ECB finally checks in with reality
At today's meeting the ECB finally caught up with reality, at least a little bit, by adjusting the size of asset purchases to what the ECB had already done over the summer and, more importantly, finally giving in on the full benign neglect of inflationary pressures
The only tangible change at today’s ECB meeting was an end to the front-loading of asset purchases under the Pandemic Emergency Purchase Programme or, as ECB President Christine Lagarde called it, ‘a recalibration’. Instead of the ‘significantly higher pace’ of purchases than at the start of the year, the ECB will now conduct the purchases at ‘a moderately lower pace than in the previous two quarters’. As latest figures had shown that the ECB had already bought less (around 65bn euro) in recent months, today’s announcement is probably more about catching up with reality than any sign of coming tapering. What a ‘moderately lower pace’ will actually mean in practice remains unclear.
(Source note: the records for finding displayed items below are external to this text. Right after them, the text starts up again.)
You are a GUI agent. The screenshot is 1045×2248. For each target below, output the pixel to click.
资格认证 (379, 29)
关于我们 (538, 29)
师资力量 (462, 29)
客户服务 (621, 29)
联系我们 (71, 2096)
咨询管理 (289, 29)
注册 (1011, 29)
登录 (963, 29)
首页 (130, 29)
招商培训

We expect the ECB to continue purchasing between 60bn to 70bn euro per month until the end of the year.
Highlights from the press conference
The press conference today brought, in our view, interesting insights; namely a very subtle but clear shift from the ECB on inflation. In our view, they are preparing the ground for a grand recalibration between the PEPP and Asset Purchase Programme next year.
The ECB’s growth projections did not deliver any big changes. On the back of a stronger second quarter number, the ECB revised upwards GDP growth for this year to 5%, from 4.6% in June. For 2022 and 2023, the ECB expects eurozone GDP growth to come in at 4.6% and 2.1%. Regarding inflation, the ECB expects headline inflation to come in at 2.2% in 2021, 1.7% in 2022 and 1.5% in 2023, from 1.9%, 1.5% and 1.4%, respectively. An upward revision across the board.
The upward revision to the ECB’s inflation projections over the entire forecast horizon illustrates that the Bank has started to think differently about inflation. While Lagarde first stressed that higher inflation was still mainly temporary and transitory, she concluded that underlying inflation pressures had edged up. Moreover, contrary to the July meeting, Lagarde pointed out that price pressure could be more persistent than previously thought. It made its way into the official risk assessment, while in July the risk assessment only related to growth. This is in our view a very important change in the ECB’s (official) stance on inflation. While the ECB’s take on inflation had been one of almost full denial, the Bank finally seems to have woken up to the reality that its models might not entirely capture the pass-through of higher producer prices on consumer prices and higher headline inflation on wages in the unprecedented situation of a (global) economy coming out of lockdown. That said, with a 1.5% core inflation forecast for 2023, the ECB is sticking to its view that the risk of inflation being too low is clearly higher than being too high.
What's also new in the ECB’s communication is that asset purchases are no longer only conditional on financing conditions and in turn their impact on inflation but now equally important in both financing conditions and the ECB’s inflation outlook.
Where will the ECB go from here? Watch the December meeting
Tapering in the eurozone will definitely look differently from tapering in the US. As with so many things, it will be more complicated in the eurozone. Judging from today’s decisions, any hints on tapering should not be looked for in the PEPP but rather in the ECB’s plan for the APP. The ECB does not deem it necessary to extend the PEPP beyond the planned March 2022, given that the ECB expects the eurozone economy to have returned to its pre-crisis level by the end of this year. The long-awaited acknowledgement of potentially higher inflationary pressure also implies that the PEPP will not be extended but that the APP will be increased. The moment to announce details of the rotation out of PEPP and into APP will be the December meeting. At that meeting, a possible decision on the Targeted Longer-Term Refinancing Operations will also be taken. The rotation will not be an unwinding of all asset purchases as potentially seen in the US. Instead, any tapering in the eurozone will likely follow a stop-and-go approach and could last well into 2023; unless the ECB changes its take on inflation even further in the coming months.
All in all, today’s meeting can be best summarised as the ECB finally catching up with reality, on asset purchases and more importantly on inflation. ECB watchers can take a break in October. It's the December meeting which will be the mother of all ECB meetings.